ネリは相変わらずの営業スマイルで応える。


「コーナスさん、この後、何か用事ありますか?」

ルビアはコーナスに振り返り尋ねる。


「いや、特にはないが… いったい何の用だろう?」

コーナスは思い当たる事がなく、頭をひねっていた。


「ヘスちゃんさんが呼んでますし、とりあえず行きましょうか…」


「そうだな、とりあえず行ってみよう」



あたし達はギルドを出て、コロニーの中心にあるヘレボルスの屋敷に向かった。


屋敷はギルドから30分くらい歩いた所にあり、高台の上にあった。


「久しぶりだなー」

コーナスがつぶやく。


「あ、そうか。元々、ここはコーナスさんのお家だったんですよね」

ルビアは、コーナスがこのコロニーの元主『ドラセナ』の孫だったことを思い出した。


「あぁ、ここにオレ達3人は住んでいた。あの頃と何も変わってないな…」

懐かしそうに屋敷を見るコーナス。



「コーナスさま!お久しぶりでごさいます!」

屋敷の玄関から、黒いスーツを着た白髪の老紳士が出てきた。


「おお!ジニア!元気だったか!」

コーナスはジニアに駆け寄ると肩を叩き喜んでいる。


「ジニアさま、お元気そうでなによりです」

ミモザとアキレアはコーナスの後ろに並び礼をする。


「はい!コーナスさまもお元気そうでなによりでごさいます。
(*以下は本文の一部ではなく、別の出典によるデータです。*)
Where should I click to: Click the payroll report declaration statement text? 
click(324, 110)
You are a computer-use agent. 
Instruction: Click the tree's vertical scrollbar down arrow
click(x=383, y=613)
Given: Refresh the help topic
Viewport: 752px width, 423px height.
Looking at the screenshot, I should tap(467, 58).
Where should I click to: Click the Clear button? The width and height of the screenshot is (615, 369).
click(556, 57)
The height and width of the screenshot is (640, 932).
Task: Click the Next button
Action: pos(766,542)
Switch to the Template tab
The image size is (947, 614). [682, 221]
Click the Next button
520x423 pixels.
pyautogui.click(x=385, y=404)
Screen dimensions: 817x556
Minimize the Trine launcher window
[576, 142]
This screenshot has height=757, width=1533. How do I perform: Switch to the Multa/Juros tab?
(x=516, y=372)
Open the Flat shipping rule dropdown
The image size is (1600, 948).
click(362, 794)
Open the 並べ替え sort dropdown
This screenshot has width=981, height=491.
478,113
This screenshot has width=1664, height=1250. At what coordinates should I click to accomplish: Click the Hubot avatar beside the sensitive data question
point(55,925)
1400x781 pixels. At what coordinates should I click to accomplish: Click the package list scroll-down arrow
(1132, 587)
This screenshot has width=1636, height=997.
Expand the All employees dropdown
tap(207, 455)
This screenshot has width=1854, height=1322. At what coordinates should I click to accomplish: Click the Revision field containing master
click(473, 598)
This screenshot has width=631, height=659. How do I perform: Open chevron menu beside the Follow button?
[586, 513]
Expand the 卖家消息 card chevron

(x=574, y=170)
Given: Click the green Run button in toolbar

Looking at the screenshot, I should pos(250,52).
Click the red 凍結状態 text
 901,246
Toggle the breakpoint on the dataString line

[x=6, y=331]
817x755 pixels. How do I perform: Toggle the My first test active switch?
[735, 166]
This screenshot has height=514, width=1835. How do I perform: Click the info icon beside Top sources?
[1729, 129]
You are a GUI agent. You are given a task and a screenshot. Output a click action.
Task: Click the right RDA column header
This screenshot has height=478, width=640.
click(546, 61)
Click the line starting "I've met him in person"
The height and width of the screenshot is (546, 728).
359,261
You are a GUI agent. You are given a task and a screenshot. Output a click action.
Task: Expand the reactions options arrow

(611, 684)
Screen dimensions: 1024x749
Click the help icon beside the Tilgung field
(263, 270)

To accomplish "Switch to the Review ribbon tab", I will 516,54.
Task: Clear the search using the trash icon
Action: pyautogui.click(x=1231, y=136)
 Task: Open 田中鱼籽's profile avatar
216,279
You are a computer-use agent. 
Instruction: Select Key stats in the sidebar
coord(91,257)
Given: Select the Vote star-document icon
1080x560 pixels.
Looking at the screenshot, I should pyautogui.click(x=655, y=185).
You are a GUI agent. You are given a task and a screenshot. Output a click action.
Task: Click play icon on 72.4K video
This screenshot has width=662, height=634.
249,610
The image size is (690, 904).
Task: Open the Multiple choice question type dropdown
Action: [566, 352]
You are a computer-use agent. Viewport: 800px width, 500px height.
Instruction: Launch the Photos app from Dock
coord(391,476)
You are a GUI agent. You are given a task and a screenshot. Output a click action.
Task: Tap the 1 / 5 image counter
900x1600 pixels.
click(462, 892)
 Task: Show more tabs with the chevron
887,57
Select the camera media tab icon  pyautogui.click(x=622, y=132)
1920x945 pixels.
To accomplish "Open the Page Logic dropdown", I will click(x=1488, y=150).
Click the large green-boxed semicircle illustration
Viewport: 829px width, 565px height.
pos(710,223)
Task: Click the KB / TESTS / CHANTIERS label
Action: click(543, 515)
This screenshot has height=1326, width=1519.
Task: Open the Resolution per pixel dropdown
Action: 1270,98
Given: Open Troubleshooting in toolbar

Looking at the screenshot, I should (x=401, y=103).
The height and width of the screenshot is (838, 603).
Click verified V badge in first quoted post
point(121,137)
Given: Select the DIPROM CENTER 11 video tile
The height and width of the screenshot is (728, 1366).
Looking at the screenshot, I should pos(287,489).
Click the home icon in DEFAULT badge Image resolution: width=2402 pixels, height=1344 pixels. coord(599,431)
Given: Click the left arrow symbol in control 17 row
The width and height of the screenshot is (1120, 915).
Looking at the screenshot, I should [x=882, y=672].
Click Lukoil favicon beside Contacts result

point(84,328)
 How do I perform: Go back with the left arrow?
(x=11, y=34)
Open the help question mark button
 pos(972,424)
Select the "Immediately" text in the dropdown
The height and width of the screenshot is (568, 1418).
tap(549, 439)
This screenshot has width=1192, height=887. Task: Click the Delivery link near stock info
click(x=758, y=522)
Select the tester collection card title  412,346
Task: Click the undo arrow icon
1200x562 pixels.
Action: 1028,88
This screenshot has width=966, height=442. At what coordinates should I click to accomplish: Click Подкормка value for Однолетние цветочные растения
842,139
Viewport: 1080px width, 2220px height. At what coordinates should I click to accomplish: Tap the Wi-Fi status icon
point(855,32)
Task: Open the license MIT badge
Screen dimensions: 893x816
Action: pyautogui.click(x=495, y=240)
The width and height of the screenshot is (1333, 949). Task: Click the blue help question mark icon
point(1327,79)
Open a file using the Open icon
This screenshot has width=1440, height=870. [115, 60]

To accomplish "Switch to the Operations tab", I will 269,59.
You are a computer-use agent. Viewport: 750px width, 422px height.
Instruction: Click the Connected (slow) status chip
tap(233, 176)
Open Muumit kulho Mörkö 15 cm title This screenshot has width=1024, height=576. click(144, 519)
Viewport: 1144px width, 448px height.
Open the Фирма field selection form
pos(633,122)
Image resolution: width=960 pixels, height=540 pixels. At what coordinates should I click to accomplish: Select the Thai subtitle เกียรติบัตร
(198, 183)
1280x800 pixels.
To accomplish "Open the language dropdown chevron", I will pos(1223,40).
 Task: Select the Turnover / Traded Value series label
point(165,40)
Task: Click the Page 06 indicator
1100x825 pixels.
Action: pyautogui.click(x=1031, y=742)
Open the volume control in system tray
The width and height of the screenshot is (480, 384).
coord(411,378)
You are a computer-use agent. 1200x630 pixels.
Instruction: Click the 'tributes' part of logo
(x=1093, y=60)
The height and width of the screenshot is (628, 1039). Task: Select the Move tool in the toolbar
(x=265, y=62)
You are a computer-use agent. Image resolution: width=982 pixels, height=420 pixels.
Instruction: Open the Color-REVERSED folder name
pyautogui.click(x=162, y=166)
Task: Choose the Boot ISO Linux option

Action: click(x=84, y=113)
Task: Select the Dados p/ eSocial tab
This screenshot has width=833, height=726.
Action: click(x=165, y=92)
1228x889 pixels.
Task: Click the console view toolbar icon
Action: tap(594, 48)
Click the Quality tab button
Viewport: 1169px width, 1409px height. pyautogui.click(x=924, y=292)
ミモザ、アキレア、お前たちも元気そうでなによりじゃ」


「そちらのお嬢さま方がルビアさまと、シオンさまですね。私、この屋敷で執事をしておりますジニアと申します」

ジニアはこちらを向き、ジニアは丁寧に腰を折る。

「はじめまして、あたしはルビア。この子がシオンです。よろしくお願いします」


「あぃー」

ルビア達は深々とお辞儀をする。


「これはこれは、ご丁寧にありがとうございます。早速ですが、ヘスさまがお待ちになっております。みなさま、どうぞこちらへ…」

ジニアは微笑むと屋敷の横にある、真新しい建物へルビアたちを案内した。